I think this rule (a movie must contain two women having a conversation about something other than a man) is too Procrustean if taken straight, simply because it excludes Citizen Kane. Any movie-watching rule that keeps you from Kane is a rule that needs revision. But it's a great yardstick that addresses a blind spot, a blind spot I've had but never thought about. I'm mentally reviewing my fave films to see if they follow the rule.
Summer, AKA The Green Ray: Yes. Women discuss vacation plans, the etiquette of nude sunbathing. Still, it follows the letter more than the spirit, since the impetus of the story is a timid woman's uncertain quest for love, and one could argue that all her conversations about things other than men are presented as avoiding the real issue, which would, for our heroine, be men.
Le Eclisse, AKA The Eclipse. Yes. Women discuss playing the stock market, living in Africa, "What shall we do tonight?"
Claire's Knee. Nope. A man is the central character, and it's tuff to fulfill The Rule with a man at the center of the narrative. But it's full of substantial conversation in which women are almost always included; it disobeys the letter of The Rule, but it comes closer to an ideal of female inclusiveness and equality than most flicks.
Texas Chainsaw Massacre. Nope. Still, it's proven fertile ground for feminist readings. "Men, Women and Chainsaws" is a book I wanna read, about the gender politics of horror flicks.

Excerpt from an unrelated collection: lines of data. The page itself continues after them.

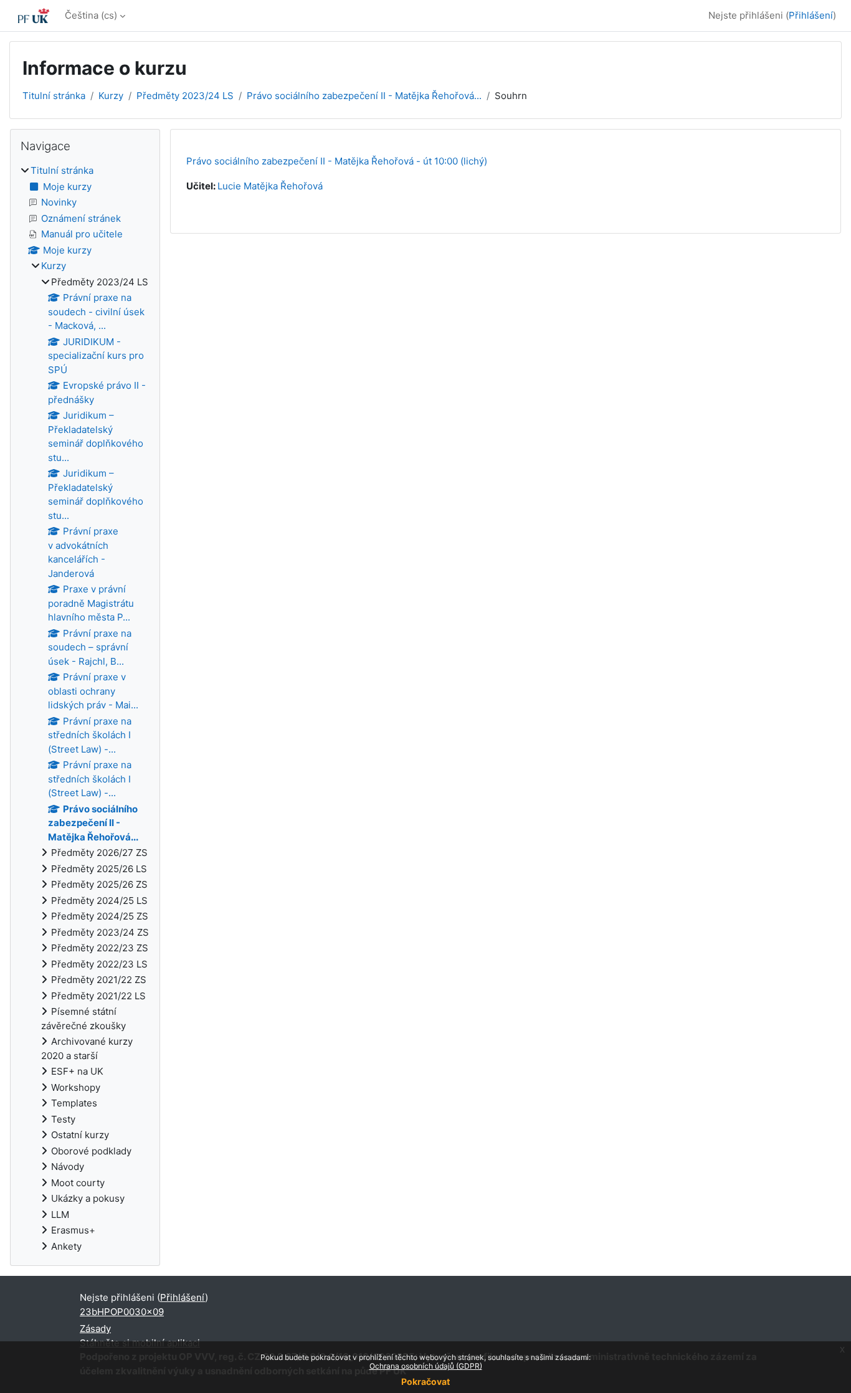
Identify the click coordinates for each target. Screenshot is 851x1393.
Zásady (95, 1328)
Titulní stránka (53, 96)
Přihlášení (811, 15)
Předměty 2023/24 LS (185, 96)
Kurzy (110, 96)
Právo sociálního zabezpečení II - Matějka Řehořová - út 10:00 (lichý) (336, 161)
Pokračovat (425, 1381)
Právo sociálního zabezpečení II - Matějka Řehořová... (364, 96)
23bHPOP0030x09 (122, 1312)
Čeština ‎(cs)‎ (91, 15)
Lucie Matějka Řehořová (270, 186)
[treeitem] (85, 708)
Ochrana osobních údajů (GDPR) (425, 1366)
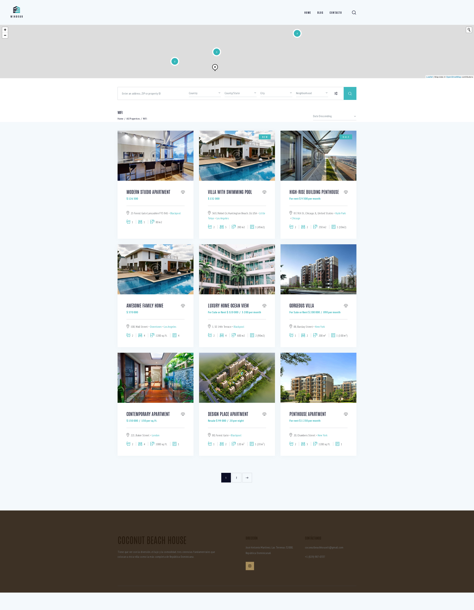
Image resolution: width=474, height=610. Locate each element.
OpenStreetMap (453, 76)
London (156, 435)
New (265, 136)
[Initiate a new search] (469, 30)
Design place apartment (228, 413)
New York (320, 326)
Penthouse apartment (307, 413)
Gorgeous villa (301, 305)
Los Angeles (222, 218)
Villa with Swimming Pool (230, 191)
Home (120, 118)
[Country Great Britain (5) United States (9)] (205, 93)
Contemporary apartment (148, 413)
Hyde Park (340, 213)
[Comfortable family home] (215, 67)
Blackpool (175, 213)
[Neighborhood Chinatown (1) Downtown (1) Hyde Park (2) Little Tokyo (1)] (312, 93)
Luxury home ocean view (228, 305)
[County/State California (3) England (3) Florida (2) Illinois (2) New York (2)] (240, 93)
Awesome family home (144, 305)
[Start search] (350, 93)
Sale (346, 136)
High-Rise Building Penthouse (314, 191)
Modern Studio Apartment (148, 191)
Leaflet (429, 76)
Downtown (156, 326)
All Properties (133, 118)
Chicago (296, 218)
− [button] (5, 35)
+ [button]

Daisies: not quite one of my favorites, but a terrific film I've seen recently, that satisfies the Rule. Although the heroines are women of action more than of conversation.
Spirited Away: Need to rewatch it, but IIRC women discuss job requirements, dealing with a fearsome Matriarch, etc. A delightful animated fairy tale that you should watch, BTW.
Alison Bechdel's masterwork, Fun Home (highly recommended) is about a man, so I doubt she's really trying to get everyone to avoid stories about men.
Also, I'm reading L'Morte D'Arthur by Mallory; women rarely play a role in the stories other than as McGuffins, but a lesbian feminist professor of mine specialized in these stories. The Rule brings a blind spot to light, but we needn't develop a manufactured blind spot in response to that blind spot. My professor is no doubt very aware of women's peripheral role on these stories, but doesn't let it prevent her from engaging and speaking on behalf of the tales.
I'm reminded of all the black guys I know who have been enthusiastic from childhood about kung fu movies, perhaps in part because they short-circuit the specific racial politics of our culture. Representation is important, but sometimes getting away from the whole representation/lack-of-representation either/or is a good idea.